Extracted data entries:
************
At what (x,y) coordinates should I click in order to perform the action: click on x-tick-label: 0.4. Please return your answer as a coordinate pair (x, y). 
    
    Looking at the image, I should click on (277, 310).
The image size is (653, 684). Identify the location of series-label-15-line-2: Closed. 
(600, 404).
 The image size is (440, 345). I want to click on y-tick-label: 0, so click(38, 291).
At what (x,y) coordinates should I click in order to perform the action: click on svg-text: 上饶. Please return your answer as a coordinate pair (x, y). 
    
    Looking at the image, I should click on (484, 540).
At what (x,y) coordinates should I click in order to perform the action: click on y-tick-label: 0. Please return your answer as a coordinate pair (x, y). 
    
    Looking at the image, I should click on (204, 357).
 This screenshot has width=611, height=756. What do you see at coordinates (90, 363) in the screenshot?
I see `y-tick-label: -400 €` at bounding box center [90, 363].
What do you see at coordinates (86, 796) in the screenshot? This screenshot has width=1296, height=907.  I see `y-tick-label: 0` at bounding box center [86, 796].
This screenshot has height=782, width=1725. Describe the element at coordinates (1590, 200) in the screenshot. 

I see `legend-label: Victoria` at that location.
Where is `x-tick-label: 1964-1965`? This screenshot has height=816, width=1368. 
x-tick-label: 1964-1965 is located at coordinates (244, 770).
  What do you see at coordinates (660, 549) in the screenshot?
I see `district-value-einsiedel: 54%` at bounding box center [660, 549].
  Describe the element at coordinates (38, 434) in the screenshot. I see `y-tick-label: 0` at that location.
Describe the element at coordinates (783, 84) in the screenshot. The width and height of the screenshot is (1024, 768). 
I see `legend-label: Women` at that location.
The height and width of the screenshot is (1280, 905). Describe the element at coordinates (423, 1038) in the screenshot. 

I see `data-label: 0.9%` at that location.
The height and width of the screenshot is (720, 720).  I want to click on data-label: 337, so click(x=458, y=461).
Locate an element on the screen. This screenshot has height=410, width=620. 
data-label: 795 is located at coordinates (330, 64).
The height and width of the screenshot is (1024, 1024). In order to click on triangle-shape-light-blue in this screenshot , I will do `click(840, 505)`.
************
* **What is being asked**: Copy every item above word for word, leaving none out.

* **Response area**:
At what (x,y) coordinates should I click in order to perform the action: click on x-tick-label: 0.4. Please return your answer as a coordinate pair (x, y). 
    
    Looking at the image, I should click on (277, 310).
The image size is (653, 684). Identify the location of series-label-15-line-2: Closed. 
(600, 404).
 The image size is (440, 345). I want to click on y-tick-label: 0, so click(38, 291).
At what (x,y) coordinates should I click in order to perform the action: click on svg-text: 上饶. Please return your answer as a coordinate pair (x, y). 
    
    Looking at the image, I should click on (484, 540).
At what (x,y) coordinates should I click in order to perform the action: click on y-tick-label: 0. Please return your answer as a coordinate pair (x, y). 
    
    Looking at the image, I should click on (204, 357).
 This screenshot has width=611, height=756. What do you see at coordinates (90, 363) in the screenshot?
I see `y-tick-label: -400 €` at bounding box center [90, 363].
What do you see at coordinates (86, 796) in the screenshot? This screenshot has width=1296, height=907.  I see `y-tick-label: 0` at bounding box center [86, 796].
This screenshot has height=782, width=1725. Describe the element at coordinates (1590, 200) in the screenshot. 

I see `legend-label: Victoria` at that location.
Where is `x-tick-label: 1964-1965`? This screenshot has height=816, width=1368. 
x-tick-label: 1964-1965 is located at coordinates (244, 770).
  What do you see at coordinates (660, 549) in the screenshot?
I see `district-value-einsiedel: 54%` at bounding box center [660, 549].
  Describe the element at coordinates (38, 434) in the screenshot. I see `y-tick-label: 0` at that location.
Describe the element at coordinates (783, 84) in the screenshot. The width and height of the screenshot is (1024, 768). 
I see `legend-label: Women` at that location.
The height and width of the screenshot is (1280, 905). Describe the element at coordinates (423, 1038) in the screenshot. 

I see `data-label: 0.9%` at that location.
The height and width of the screenshot is (720, 720).  I want to click on data-label: 337, so click(x=458, y=461).
Locate an element on the screen. This screenshot has height=410, width=620. 
data-label: 795 is located at coordinates (330, 64).
The height and width of the screenshot is (1024, 1024). In order to click on triangle-shape-light-blue in this screenshot , I will do `click(840, 505)`.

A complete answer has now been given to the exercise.